Pressure from a richer and more assertive population is quickening the pace of Asia’s environmental clean-up. The most recent Greendex survey of 17,000 citizens in 17 countries conducted by the National Geographic Society and research house Globescan in spring 2012, found that Indians and Chinese scored highest in an international survey of environmental attitudes and behaviour.
Chinese worry about food safety was almost off the charts in the survey, with 91 percent reporting that it was a serious concern, underscoring serious popular discontent following a wave of food poisoning incidents, most notoriously melamine-laced baby milk powder. This fear about food outstripped any other concern expressed in any of the 17 countries.
According to Greendex, the Chinese were more concerned about air pollution than citizens of any other country. Significantly, Chinese and Indians were the most confident that their governments and companies were working hard to ensure a clean environment. In short, the environment is seen as an issue of personal safety and well-being in developing countries like China and India. Governments ignore this at their peril.

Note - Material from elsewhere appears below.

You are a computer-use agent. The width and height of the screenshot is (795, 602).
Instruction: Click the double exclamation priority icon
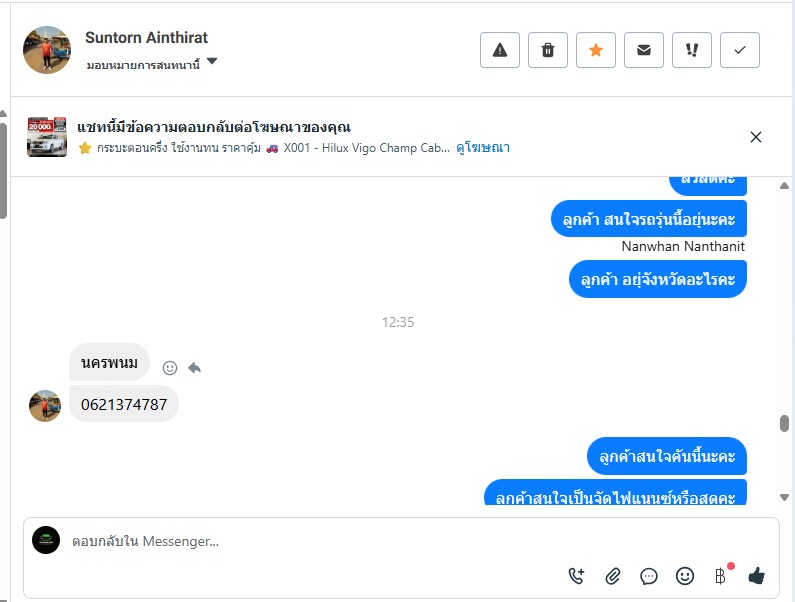point(692,50)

The good news is that China is already taking significant steps to reduce its energy intensity and to improve energy efficiency. Among the strategic industries in the current five-year plan (2011-15) are clean energy, clean energy vehicles, energy conservation and environmental protection. Work in all of these areas can be accelerated to improve the environment more quickly.

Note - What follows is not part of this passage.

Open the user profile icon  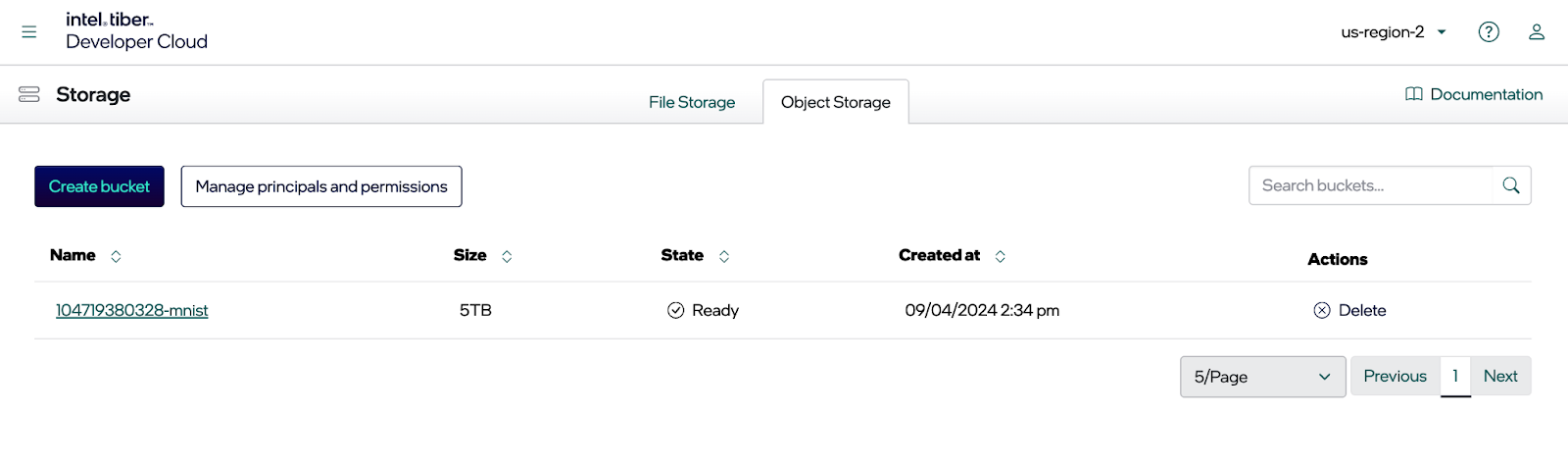coord(1536,31)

Most immediately, higher-quality fuel would have a dramatic impact, and the State Council unveiled a number of higher fuel standards on February 6. Getting dirty diesel trucks, buses and boats off the roads and out of the water would make a dramatic difference. Over the medium term, implementing improved energy efficiency standards for buildings would result in better, more comfortable structures that need less coal-powered electricity to light, heat and cool.
Public patience is wearing thin. SOHO China’s chairman, Pan Shiyi, is using his Sina Weibo microblog to push for a clean-air law. He wasn’t the only frustrated member of the establishment.

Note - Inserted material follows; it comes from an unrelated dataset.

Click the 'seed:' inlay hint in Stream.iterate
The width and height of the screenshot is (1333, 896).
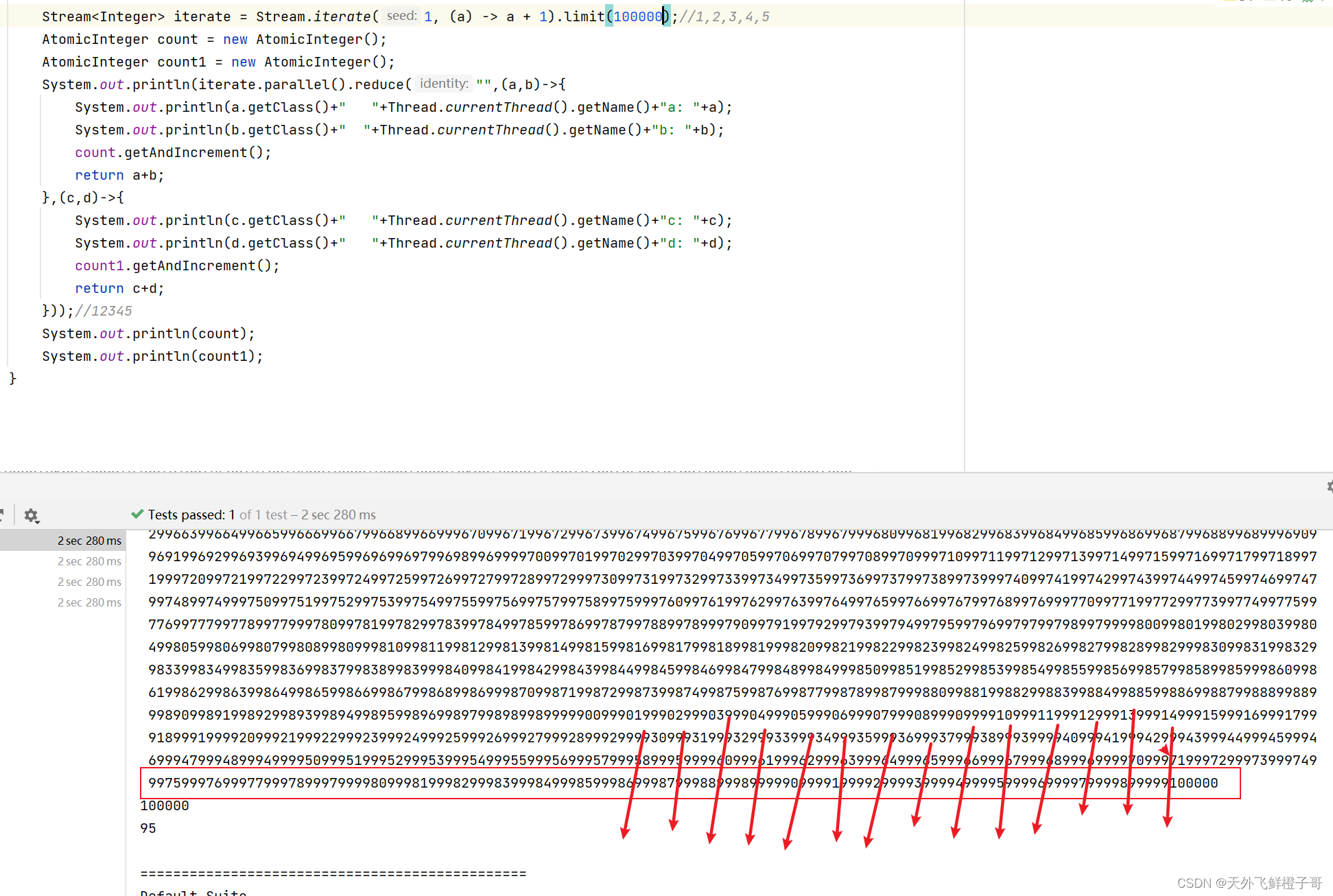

“I especially want to know if the party secretary or the mayor are in Beijing these days,” wondered People’s Daily senior editor Ling Zhijun. “If so, how do they guarantee they can breathe safely in Beijing?”
Through the crisis, officials mostly just hid out. That won’t work in a Weibo world.
If the Xi administration can seize the moment to show it can provide health and security for people who don’t want their children breathing lousy air or drinking tainted milk, it will have gone a long way toward establishing an enduring legacy and will show that the state is still capable of acting strongly against powerful interests.
At the same time, action on air pollution could help burnish China’s climate change efforts. China has been content to criticize the West for not living up to its responsibilities under the Kyoto Accord to limit greenhouse gas emissions, rather than take a global leadership role. Yet the floods, droughts and other extreme weather events that are occurring as a result of climate change almost certainly will hurt China more than most other countries. So there are some very pragmatic reasons for the country to start taking leadership. It would be a winner at home and abroad.
This openness to tackle air pollution will almost certainly need to rely on citizens to use Weibo and the like to hold environmental and local officials to account. The problem has always been enforcement of China’s environmental laws and regulations. On paper these are of a global standard. In practice are not. Tackling pollution is most effective when grass-roots monitoring backs up official initiatives.
Economic development isn’t just about growth numbers. It is also about health and security. Citizens need to know that they can trust the milk that they feed their children. The Chinese people need to have faith that the government will respond to the sort of emergency posed by ten Hiroshimas a year.